■ **EXERCISE INSTRUCTIONS**:
Gather every line of the records that contains the word "Where", and copy each one out. Case counts.

-- start of RECORDS PROVIDED --

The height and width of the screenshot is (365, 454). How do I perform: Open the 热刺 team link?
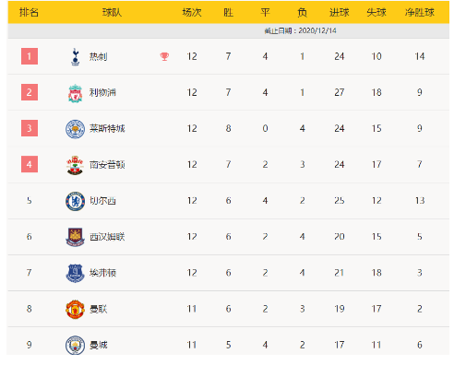(x=98, y=57)
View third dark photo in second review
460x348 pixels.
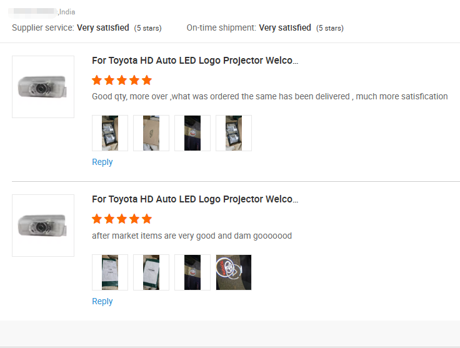193,272
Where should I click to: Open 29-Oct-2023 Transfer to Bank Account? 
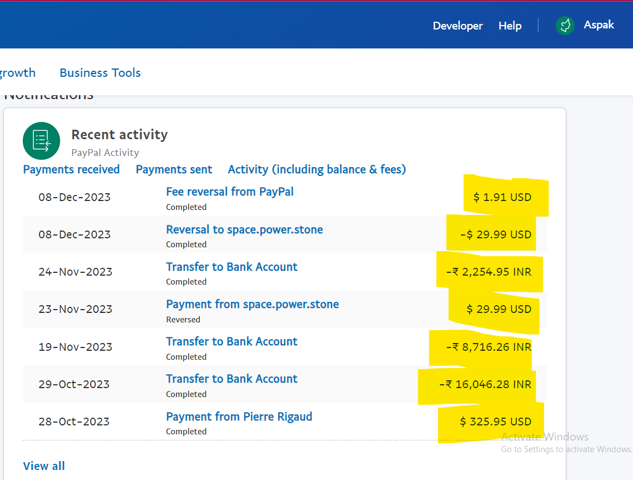[x=231, y=379]
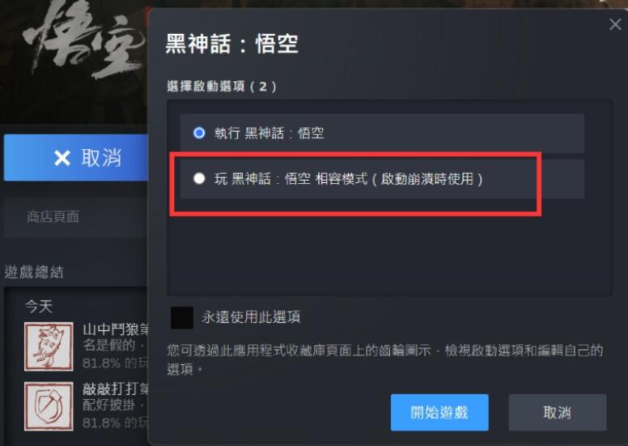
Task: Click the 敲敲打打 achievement icon
Action: [x=49, y=406]
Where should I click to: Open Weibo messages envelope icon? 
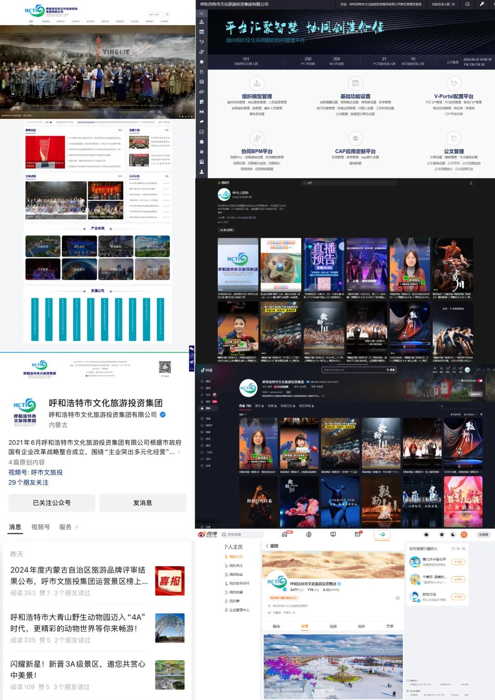(358, 535)
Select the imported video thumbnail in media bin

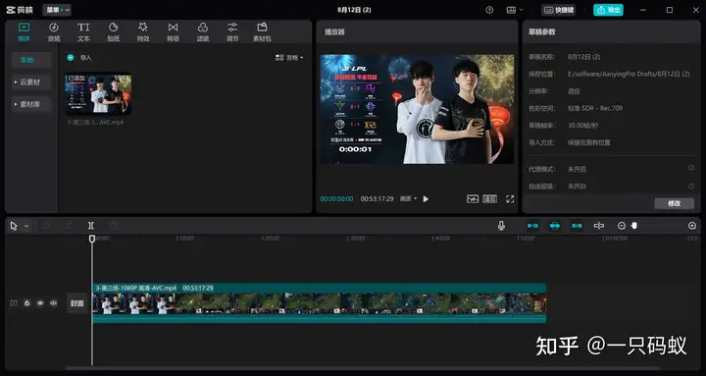(99, 94)
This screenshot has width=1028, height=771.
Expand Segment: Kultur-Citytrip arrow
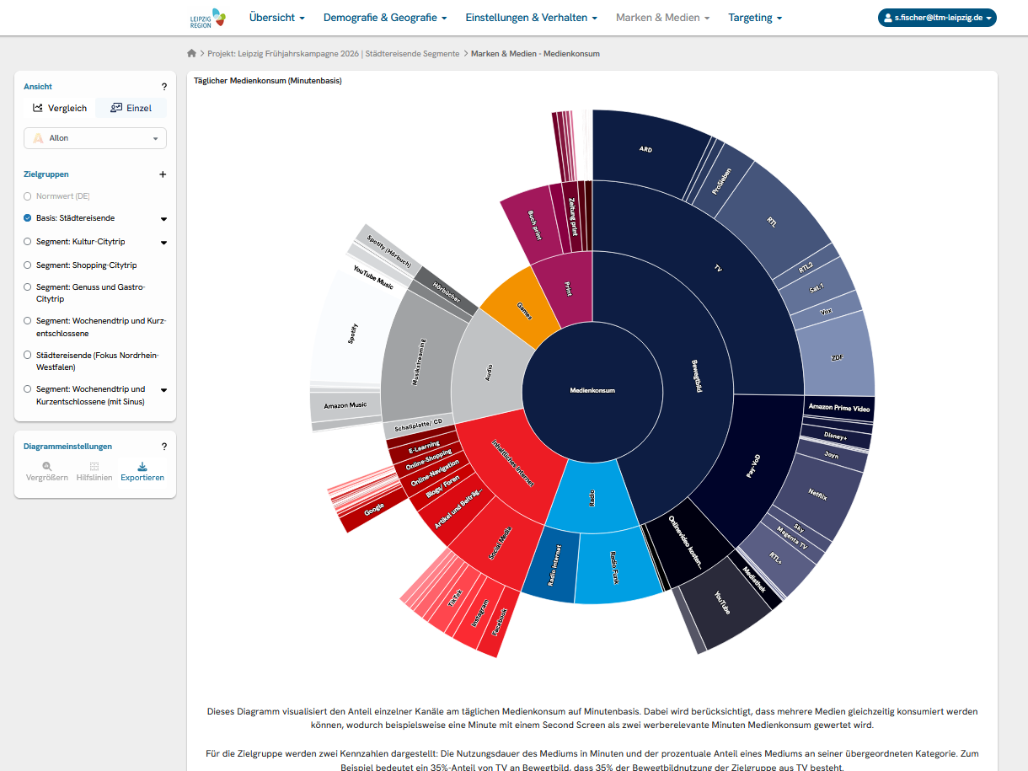[x=163, y=243]
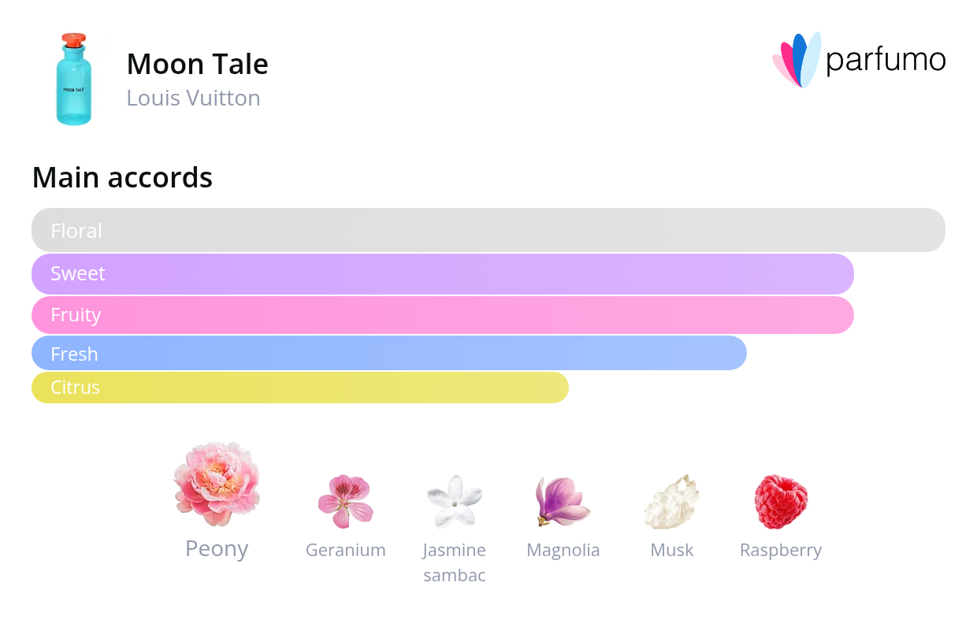Click the Citrus accord bar

tap(300, 388)
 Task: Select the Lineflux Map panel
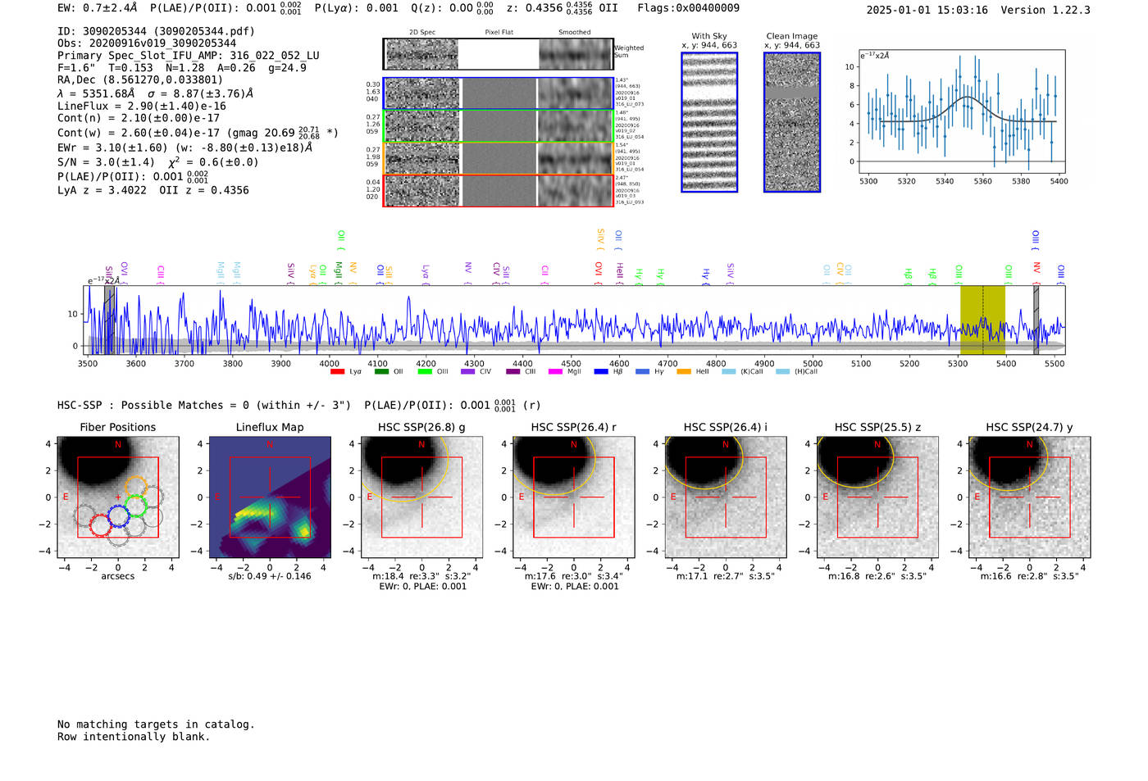pos(270,497)
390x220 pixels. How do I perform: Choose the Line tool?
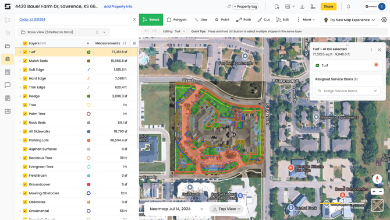point(201,20)
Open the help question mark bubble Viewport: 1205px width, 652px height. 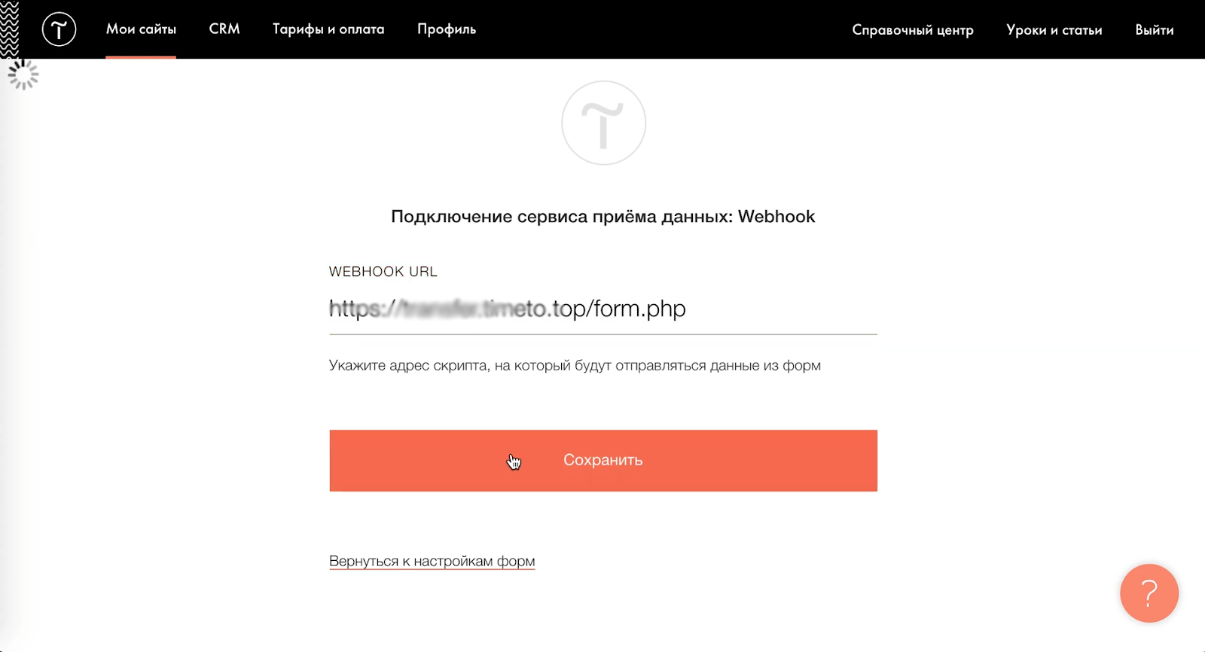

-- end of RECORDS PROVIDED --

■ **COMPLETED EXERCISE**:
Where should I click to: Open 29-Oct-2023 Transfer to Bank Account? 
Where should I click to: Open Weibo messages envelope icon? 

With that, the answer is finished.